As suas competências enquanto titular do Poder Executivo (art. 120.º), consistem fundamentalmente na definição e orientação da política governativa do País. Seguem as competências nas relações internacionais (art. 121.º), as competências como Comandante em Chefe (122.º), as competências em matéria de segurança nacional (art. 123.º) e as competências legislativas (art.124.º), todos da CRA.

Formalmente, não se inscreve na esfera de competências do titular Poder Executivo a faculdade de alterar unilateralmente as decisões dos poderes, quer legislativo, quer judicial, sob pena de comprometer o princípio da segurança jurídica e o normal funcionamento das instituições.

O Poder Legislativo pertence à Assembleia Nacional (art. 141.º CRA), sendo um órgão unicameral representativo de todos angolanos, que exprime a vontade soberana do povo e exerce o poder legislativo do Estado. Trata-se de um órgão legislativo por excelência.

O Poder Judicial, a quem compete a função jurisdicional, cabe aos Tribunais que são o órgão de soberania com competência de administrar a justiça em nome do povo (art. 174.º).

O Conselho Superior da Magistratura Judicial (art. 184.º) é o órgão superior do Poder Judicial a quem compete a gestão e disciplina da magistratura judicial, absorvendo, entre outras responsabilidades, a de apreciar o mérito profissional e exercer a acção disciplinar sobre os juizes, bem como realizar o concurso curricular para o provimento de juizes.

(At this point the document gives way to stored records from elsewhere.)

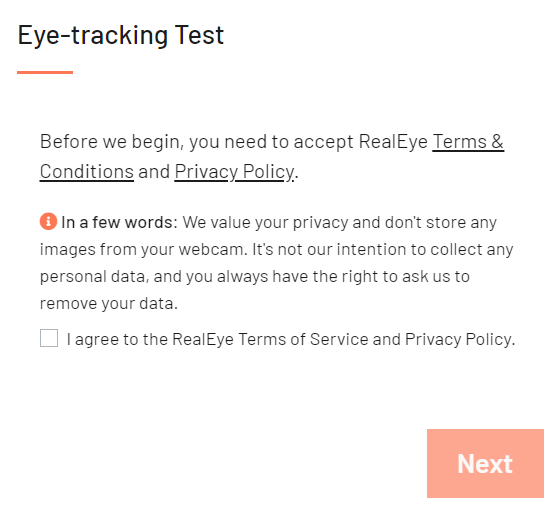Click the bold 'In a few words:' text
This screenshot has height=515, width=560.
(119, 222)
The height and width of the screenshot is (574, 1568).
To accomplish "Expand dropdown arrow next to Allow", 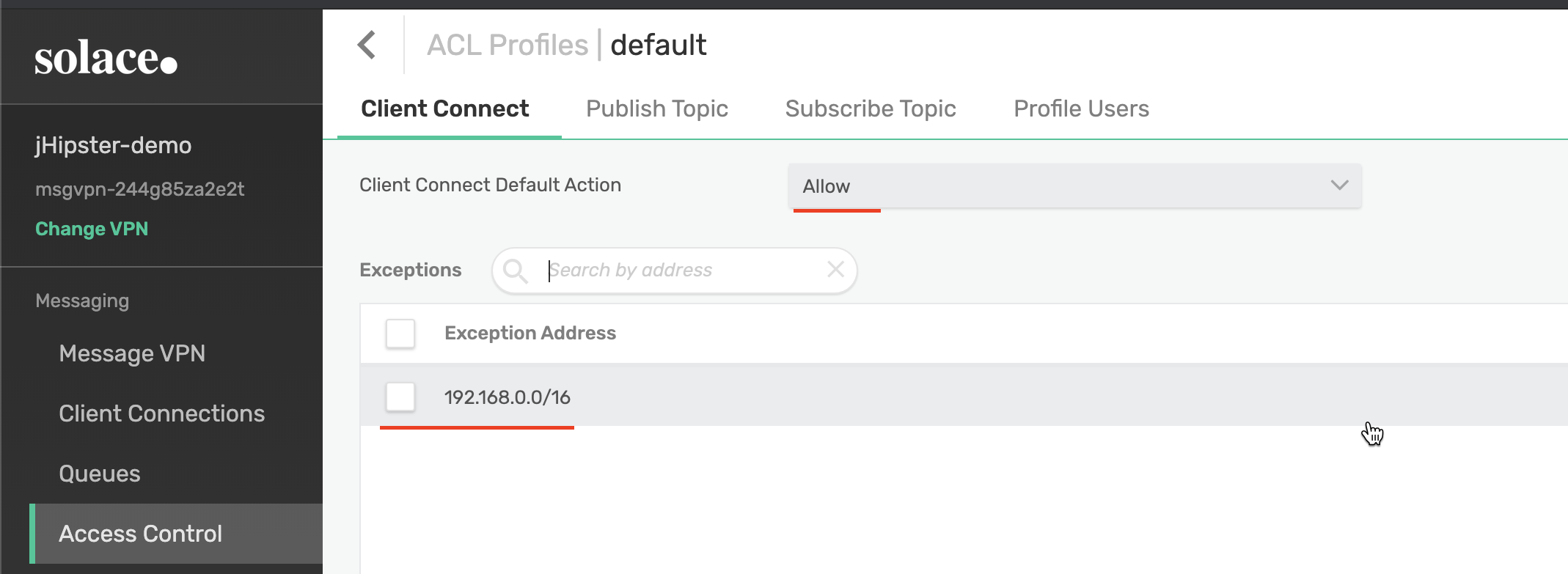I will (1339, 185).
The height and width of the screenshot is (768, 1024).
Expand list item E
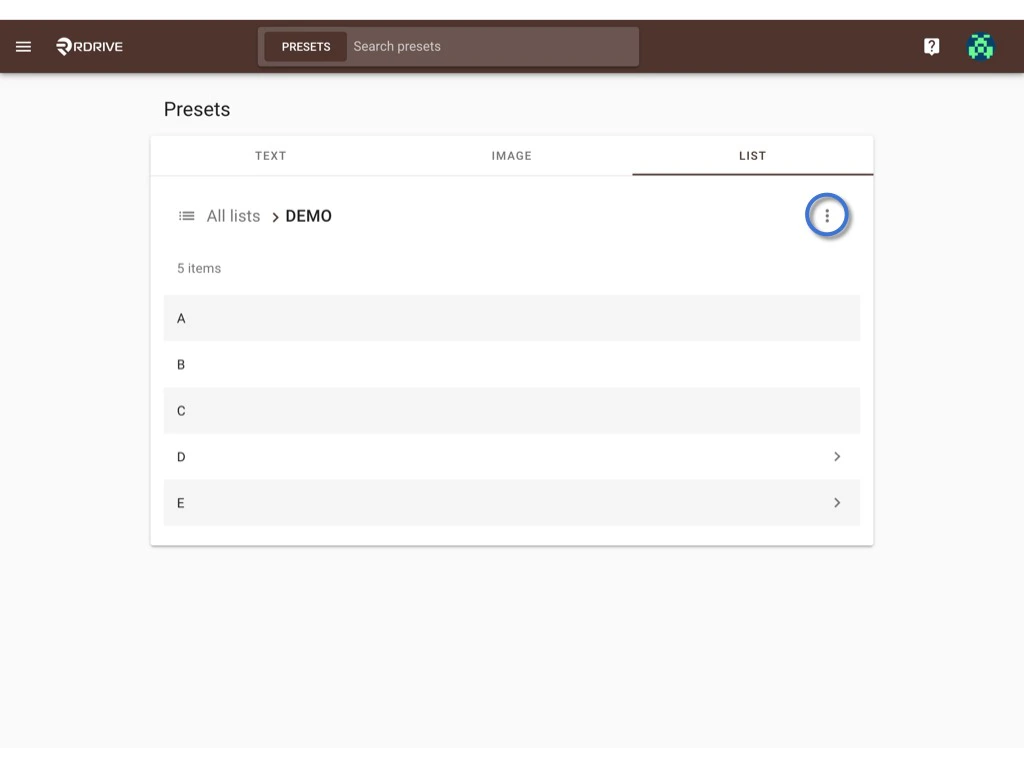coord(838,503)
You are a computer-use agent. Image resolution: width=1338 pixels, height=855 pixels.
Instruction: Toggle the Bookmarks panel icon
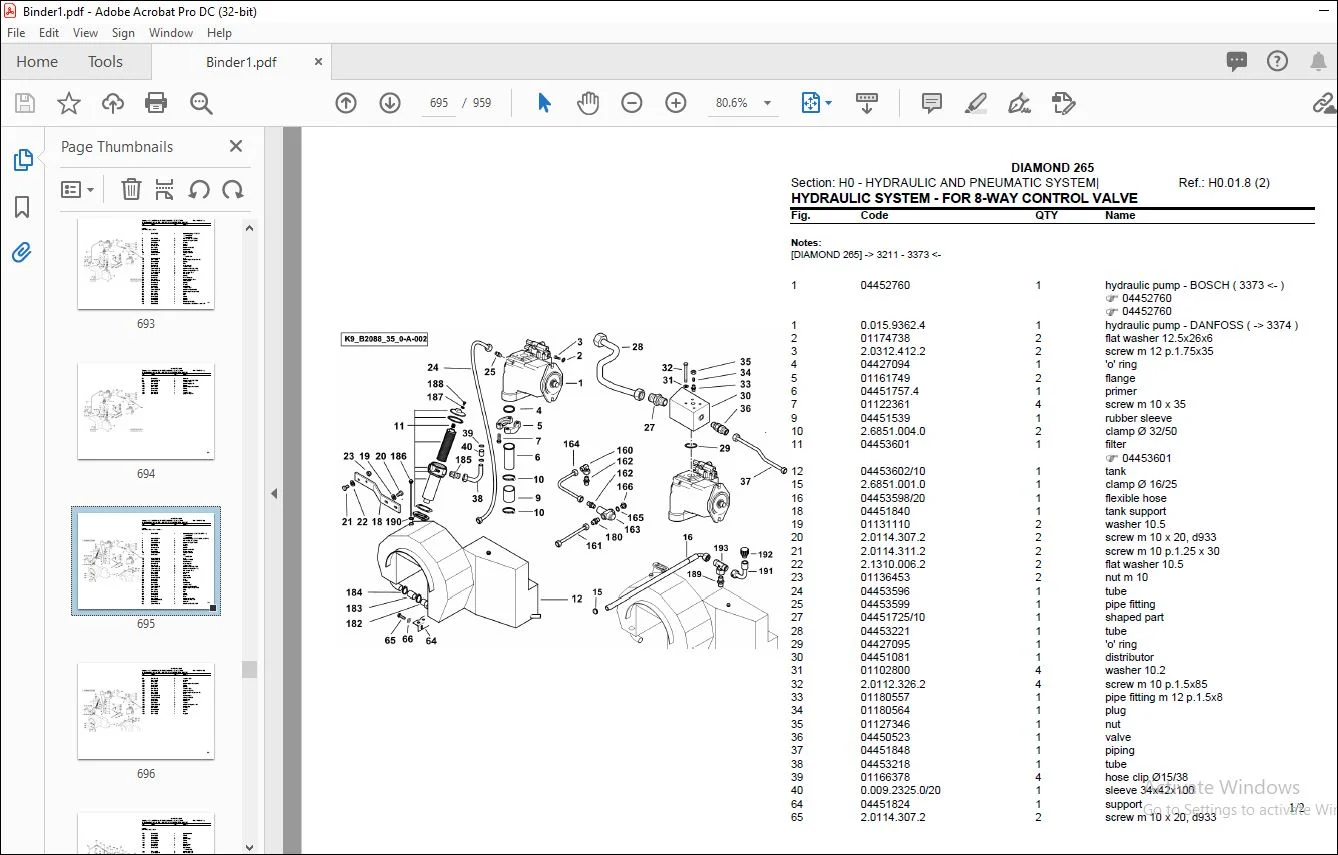pyautogui.click(x=22, y=207)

A interdependência de funções pressupõe, não a interferência, mas a dependência mútua ou o encadeamento de actos e funções dos distintos poderes ou órgãos de soberania, que actuam de forma livre e independente, sem influências entre si.

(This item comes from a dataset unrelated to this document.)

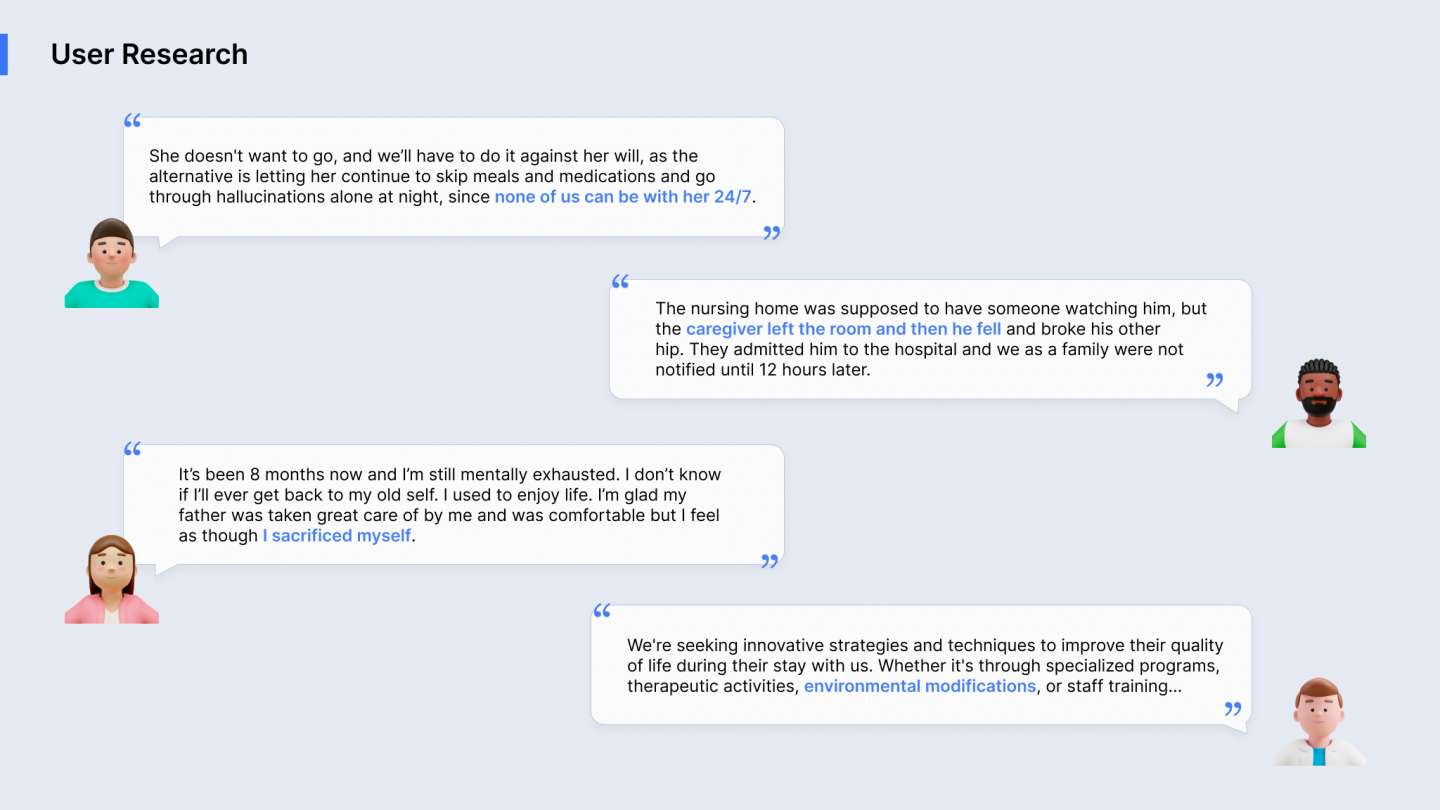
Task: Click highlighted "caregiver left the room and then he fell"
Action: tap(843, 329)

No caso sub judice, o concurso publico conducente à selecção e designação do Presidente da CNE, compete ao Conselho Superior da Magistratura Judicial ( al. a) do nº 1 do art. 7.º da Lei nº12/12, de 13 de Abril – Lei Orgânica sobre a Organização e Funcionamento da Comissão Nacional Eleitoral). À Assembleia Nacional compete apenas conferir eficácia ao acto através da tomada de posse.

Da Designação e Tomada de Posse do Presidente da CNE

O Presidente da CNE é escolhido na base de concurso público curricular e designado pelo Conselho Superior da Magistratura Judicial, o qual deve suspender as funções judiciais após a sua designação (nº 1 do art. 7.º da Lei nº12/12).

Além do Presidente da CNE, compõem a Comissão Nacional Eleitoral dezasseis cidadãos desigandos pela Assembleia Nacional, por maioria absoluta dos Deputados em efectividade de funções, sob proposta dos partidos políticos e coligações de partidos políticos com assento parlamentar, obedecendo aos princípios da maioria e do respeito pelas minorias parlamentares (al. b) do art. 7.º da Lei nº12/12)

Porém, estranhamente, esta lei impõe como critérios para a designação dos dezasseis cidadãos a CNE, entre outros, a idoneidade cívica e moral, probidade e competência técnica (nº 2 do art. 7,º), sendo a este respeito omissa em relação à escolha e designação do Presidente da CNE, o que, salvo melhor opinião, pressupõe dizer-se que para a escolha e designação do Presidente da CNE não se aplicam os critérios da idoneidade cívica e moral, probidade e a competência técnica. Facto com o qual descordo por completo, havendo, por isso, necessidade de se rever a lei para a correcção desta falha, em homenagem a transparência e lisura dos nossos processos eleitorais.

Entendo que, talvez, o legislador tenha partido do princípio de que tratando-se de um magistrado judicial é suposto ser, em princípio, um elemento insuspeito relativamente aos critérios da idoneidade cívica e moral, probidade e competência técnica. Todavia, por se tratar de lei especial, devemos revê-la e corrigir.